Quentin Tarantino was born in 1963 in Knoxville, Tennessee, as the son of a half cherokee, half hillbilly mother named Connie Tarantino. She named him after Burt Reynolds charakter, Quint from the movie Gun-smoke. When Quentin reached the age of two years, the Tarantinos moved to South Los Angeles where he grew up. From an early age, his mother took him to the movies and he immediately experiences a peculiar love and admiration for the cinema itself. At the age of sixteen, Tarantino left school to pursue his dream of becoming an actor. Work and training followed, including employment as an usher at the local Pussycat Theater.
His most publicized place of employment was at Video Archives, where he received an informal film education and where he and Roger Avary spent all day watching, discussing and recommending videos. Although his original game plan was to become an actor, Tarantino soon realized his true calling in life was to be a director. In this age of rampant computer literacy, it is noteworthy that Quentin Tarantino, the much ballyhooed point man for nineties filmmakers, still writes the old fashioned way using a pen (to be precise, he ritualistically purchases three red and three black felt-tip pens before commencing a new screenplay) and a notebook.

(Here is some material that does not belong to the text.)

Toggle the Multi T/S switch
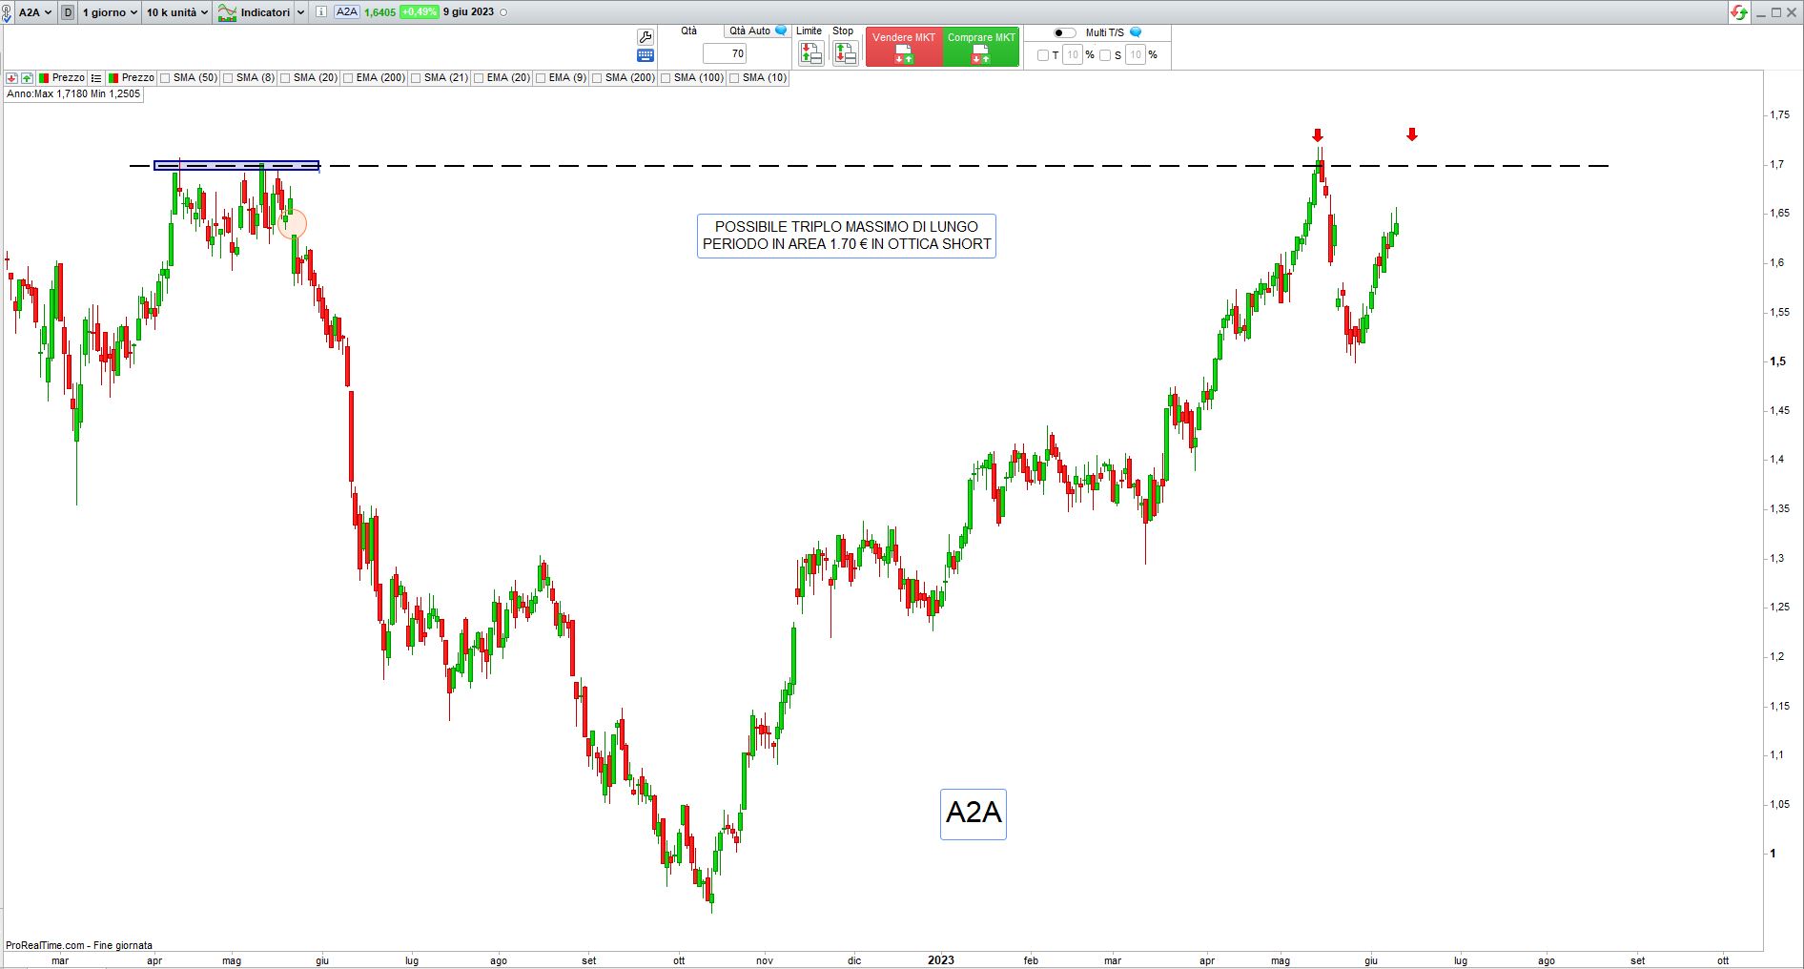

Either you revere or revile this latest rock star of film makers, no one is better at creating an amoral, anti-intellectual cinema of viscera than Quentin Tarantino. Dubbed the new Martin Scorsese, Tarantino emerged not as a product of the film school generation, but from the pantheon of filmmakers past and present: the video store. Like the name, Tarantino s scripts offer a cultural-hybrid vision: art-house cinema and syringe-in-the-heart splatter-toon. He made his first film in 1986, My Best Friend s Birthday which ended up unfinished and followed up by writing his first script....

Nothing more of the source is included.